* **Task objective**:
Only one span of the listing below is wanted: the lines from the one with "This screenshot has width=1458, height=812." through the one with "Task: Enable Compare Mode radio button", reproduced exactly, both ends kept.

--- --- ---

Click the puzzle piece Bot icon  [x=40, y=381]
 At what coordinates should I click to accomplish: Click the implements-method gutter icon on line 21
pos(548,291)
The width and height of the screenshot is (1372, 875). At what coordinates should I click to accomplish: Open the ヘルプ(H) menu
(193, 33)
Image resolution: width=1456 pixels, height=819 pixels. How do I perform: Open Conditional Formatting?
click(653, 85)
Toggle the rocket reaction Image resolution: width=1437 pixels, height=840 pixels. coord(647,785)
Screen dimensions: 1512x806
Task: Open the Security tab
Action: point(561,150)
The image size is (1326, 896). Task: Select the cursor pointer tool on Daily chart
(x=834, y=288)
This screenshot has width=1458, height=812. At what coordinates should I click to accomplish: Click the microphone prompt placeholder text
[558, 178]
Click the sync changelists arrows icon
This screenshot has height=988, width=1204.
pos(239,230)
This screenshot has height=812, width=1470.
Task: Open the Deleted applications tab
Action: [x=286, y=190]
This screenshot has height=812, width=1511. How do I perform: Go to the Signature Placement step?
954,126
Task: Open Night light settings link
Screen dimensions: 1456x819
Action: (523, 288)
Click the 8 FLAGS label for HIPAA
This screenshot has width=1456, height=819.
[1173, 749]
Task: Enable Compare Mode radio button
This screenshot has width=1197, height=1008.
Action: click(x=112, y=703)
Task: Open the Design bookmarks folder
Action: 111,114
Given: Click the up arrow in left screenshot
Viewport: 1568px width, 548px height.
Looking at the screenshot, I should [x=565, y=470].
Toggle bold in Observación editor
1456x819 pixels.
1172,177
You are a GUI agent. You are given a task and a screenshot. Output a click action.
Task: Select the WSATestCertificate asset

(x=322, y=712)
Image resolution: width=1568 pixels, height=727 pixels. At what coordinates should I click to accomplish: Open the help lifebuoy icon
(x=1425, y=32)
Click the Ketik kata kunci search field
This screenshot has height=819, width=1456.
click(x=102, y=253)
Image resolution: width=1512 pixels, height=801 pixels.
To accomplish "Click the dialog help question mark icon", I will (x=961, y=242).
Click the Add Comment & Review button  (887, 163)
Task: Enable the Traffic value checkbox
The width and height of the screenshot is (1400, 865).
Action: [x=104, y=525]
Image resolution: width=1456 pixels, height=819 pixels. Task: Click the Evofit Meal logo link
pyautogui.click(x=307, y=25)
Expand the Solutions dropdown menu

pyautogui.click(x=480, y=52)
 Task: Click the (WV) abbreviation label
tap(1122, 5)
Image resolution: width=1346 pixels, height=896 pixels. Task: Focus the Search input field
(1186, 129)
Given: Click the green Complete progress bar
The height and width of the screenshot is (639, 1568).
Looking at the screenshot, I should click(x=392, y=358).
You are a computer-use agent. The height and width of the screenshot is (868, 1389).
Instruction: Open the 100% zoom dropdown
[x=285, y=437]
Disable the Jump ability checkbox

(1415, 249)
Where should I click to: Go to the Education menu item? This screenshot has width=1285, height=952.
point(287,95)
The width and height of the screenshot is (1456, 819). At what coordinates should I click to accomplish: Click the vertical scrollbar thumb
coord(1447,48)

--- --- ---

* **Expected answer**:
This screenshot has width=1458, height=812. At what coordinates should I click to accomplish: Click the microphone prompt placeholder text
[558, 178]
Click the sync changelists arrows icon
This screenshot has height=988, width=1204.
pos(239,230)
This screenshot has height=812, width=1470.
Task: Open the Deleted applications tab
Action: [x=286, y=190]
This screenshot has height=812, width=1511. How do I perform: Go to the Signature Placement step?
954,126
Task: Open Night light settings link
Screen dimensions: 1456x819
Action: (523, 288)
Click the 8 FLAGS label for HIPAA
This screenshot has width=1456, height=819.
[1173, 749]
Task: Enable Compare Mode radio button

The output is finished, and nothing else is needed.